Tuesday was a good day; I was handed three books to read which had been newly-bought for the college library. Ostensibly, they are potentially relevant as background to my research, although actually we all know that I’d read as many titles about leadership and church as I can get my hands on. (They’re always better from a library though; I neither have to spend money on them nor give them housespace afterwards!)
But, in the end, some of the reading was a bit depressing. One of them talked a lot about the state of evangelicalism in the North American context. I have only read the chapter on leadership in The Great Giveaway by Fitch so far but it was enough to make me wonder why on earth I have this sense of calling to leadership in the church.

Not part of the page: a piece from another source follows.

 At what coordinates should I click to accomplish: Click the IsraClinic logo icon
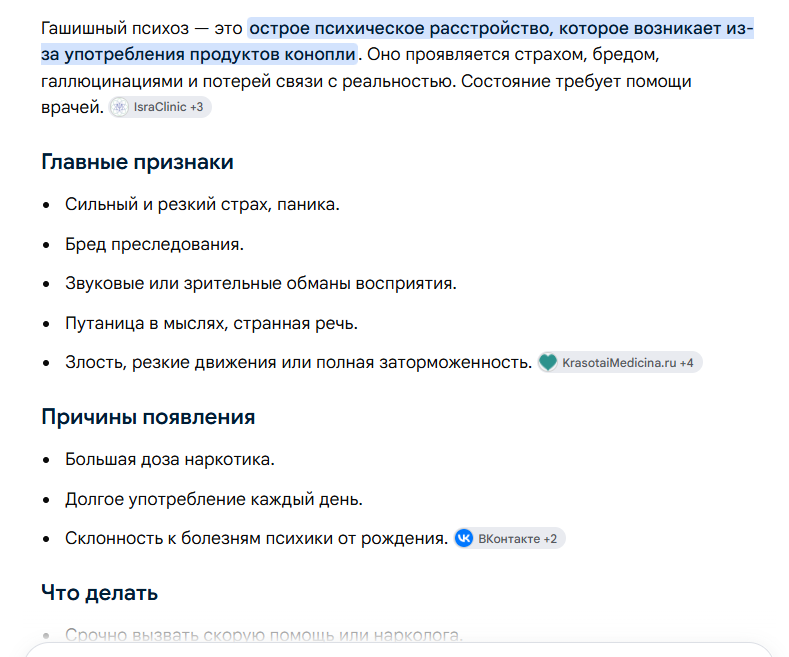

I mean, seriously… When leadership in the church means nothing other than what leadership in the American business schools means, it makes me want to give up on the church. At least when I used to work in that kind of professional world, living by those kind of rules, I got paid eye-watering amounts of money and had benefits I could only dream of now. In fact. had I stayed in my first firm, I’d have been bringing home six figures for several years now. (Even if I’d also have had no life and no friends outside of work!)
But instead, I chose the church.
And I chose the church for a reason. Because I believe in the power of God to change people and communities.
But I don’t get where all of this bigger, better stuff comes in. I don’t know why we think that economies of scale are going to deliver more lives changed by the gospel.
Lives are changed in relationship.
And relationship does not occur when you can listen to the service being piped through the speakers of the church’s in-house coffee shop. I’m sorry but drinking latte by yourself whilst listening to the disembodied voice of a preacher whose hand you’ve never even shaken does not constitute church. And nor does sitting in the main auditorium, listening to the world-quality worship band doing their stuff whilst pretending that the person next to you does not exist.
We all know that it would be easier, right? Church à la carte. Me, myself and I – and none of those pesky people to spoil my Jesus-fix.
But it’s not how it works. Not really. And when we build churches which promote this, when we lead churches in such a way that we are more focused on the management of an organisation, it makes me feel a bit depressed.
It would be easy to level this criticism against the megachurches only but I sometimes wonder whether we need to look closer to home. In fact, I’ve come to the conclusion that I need to be asking myself some hard questions fairly regularly, questions about what I am doing in my leadership and why.
Because I tend towards mission drift.
We all do. Especially when we are surrounded by books and conferences, speakers and resources, which promote the message that gospel success depends on the efficiency and consumer-friendliness of Church Inc. In fact, in my own leadership practice, a recent conversation with a church friend has helped me to see how far I had drifted towards organisational priorities in leadership over the life-on-life stuff. I don’t mean to. But leader drift happens.
What about you? What are your priorities in leadership? And how can we keep our churches and leaders from drift in the face of the messages from many well-known speakers, churches and conferences that promote organisational management, efficiency and the consumer’s needs above all else?